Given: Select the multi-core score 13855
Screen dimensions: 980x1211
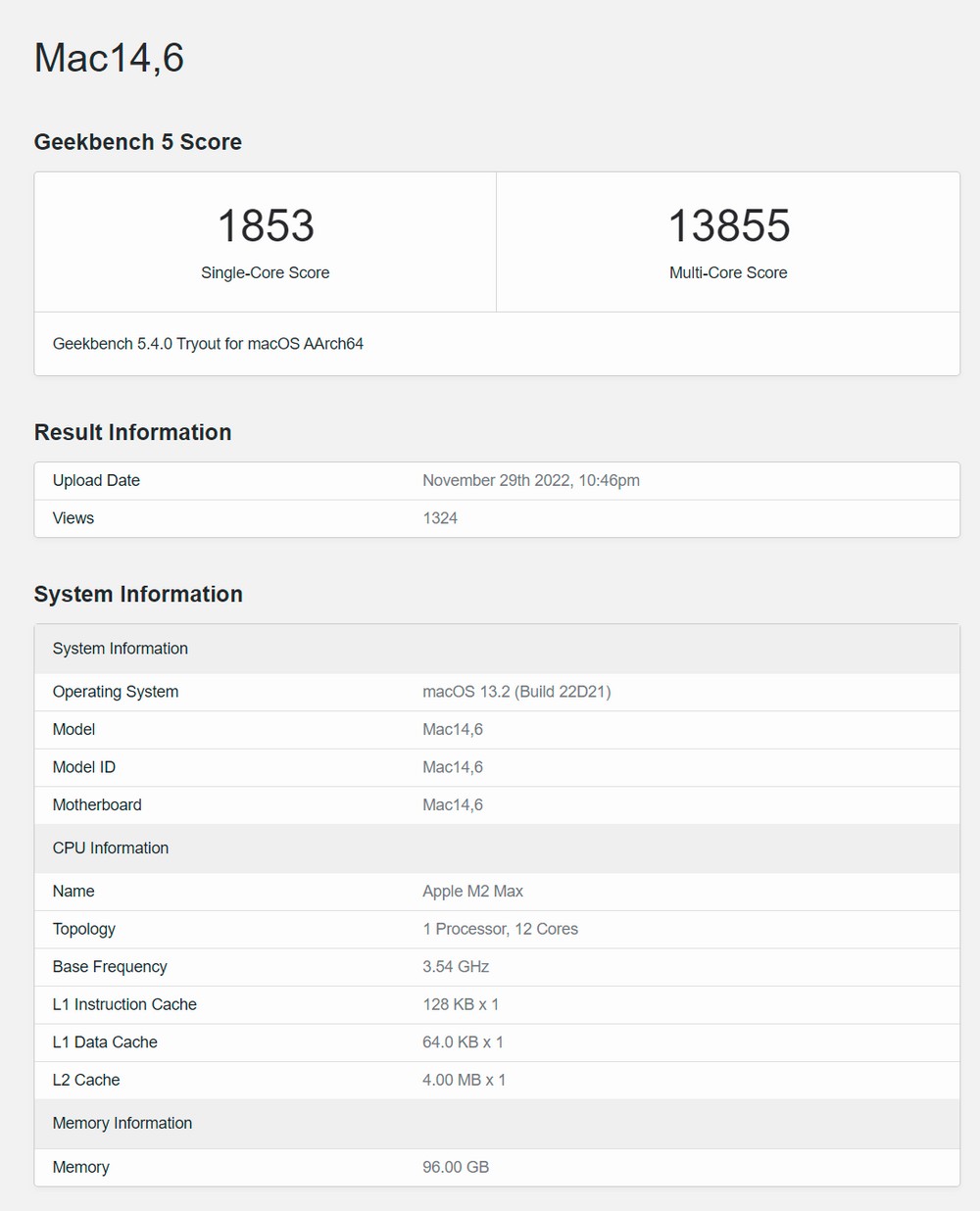Looking at the screenshot, I should pyautogui.click(x=728, y=226).
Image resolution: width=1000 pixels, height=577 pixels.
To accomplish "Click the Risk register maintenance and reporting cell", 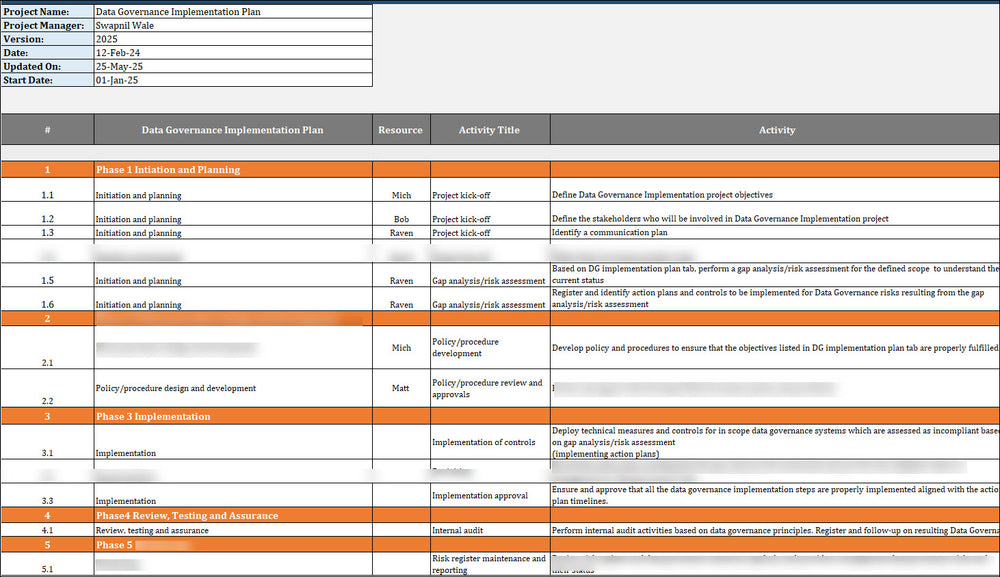I will [489, 563].
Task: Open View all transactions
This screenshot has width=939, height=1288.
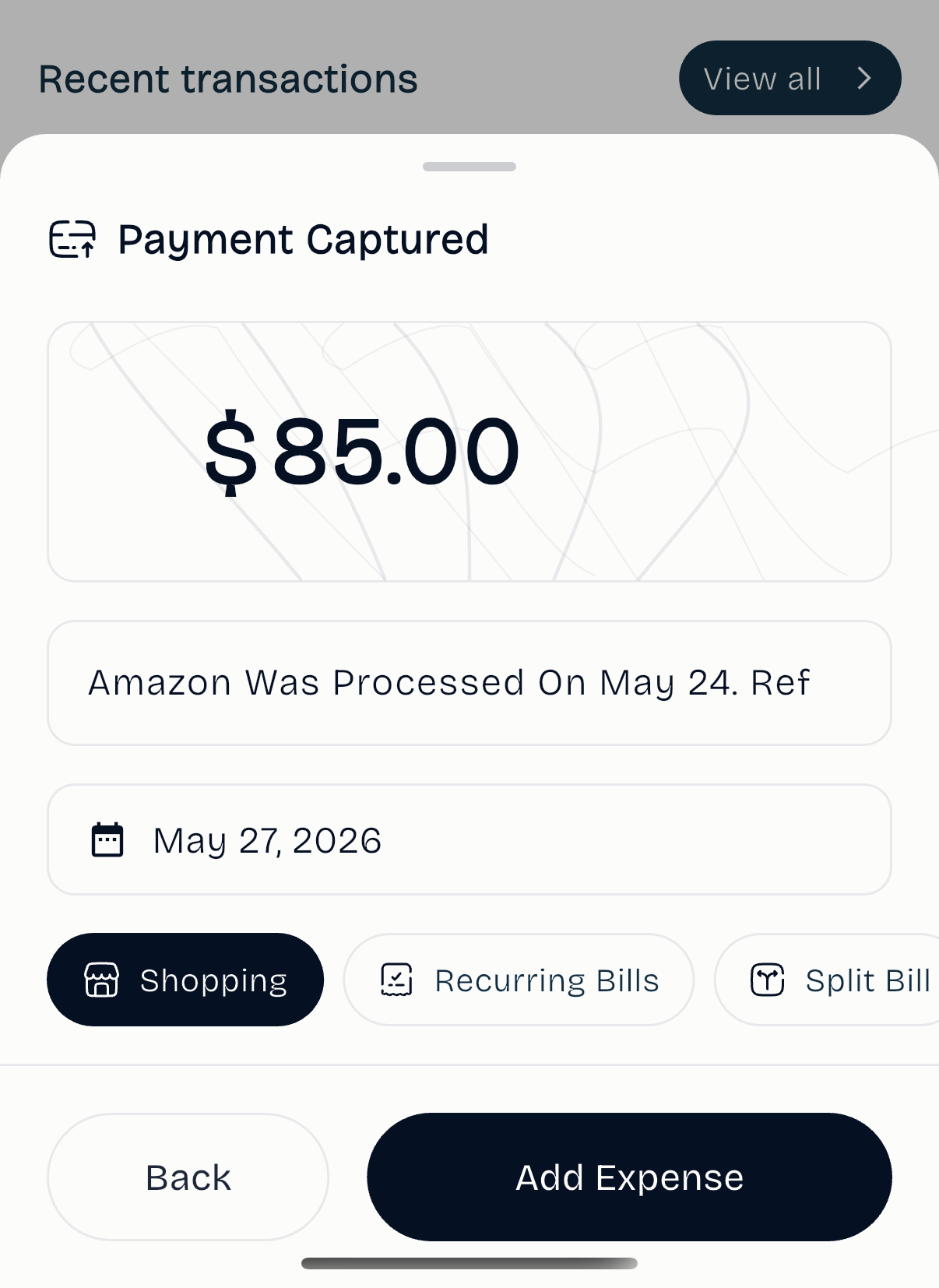Action: click(790, 78)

——————

◆ TASK DESCRIPTION: Update everything from the line containing "Task: Open View all transactions" down to the end of the material by putting "payments" in place of "transactions" and changing nothing else. Leave the pictures out of your answer.

◆ REPLY:
Task: Open View all payments
This screenshot has width=939, height=1288.
Action: click(790, 78)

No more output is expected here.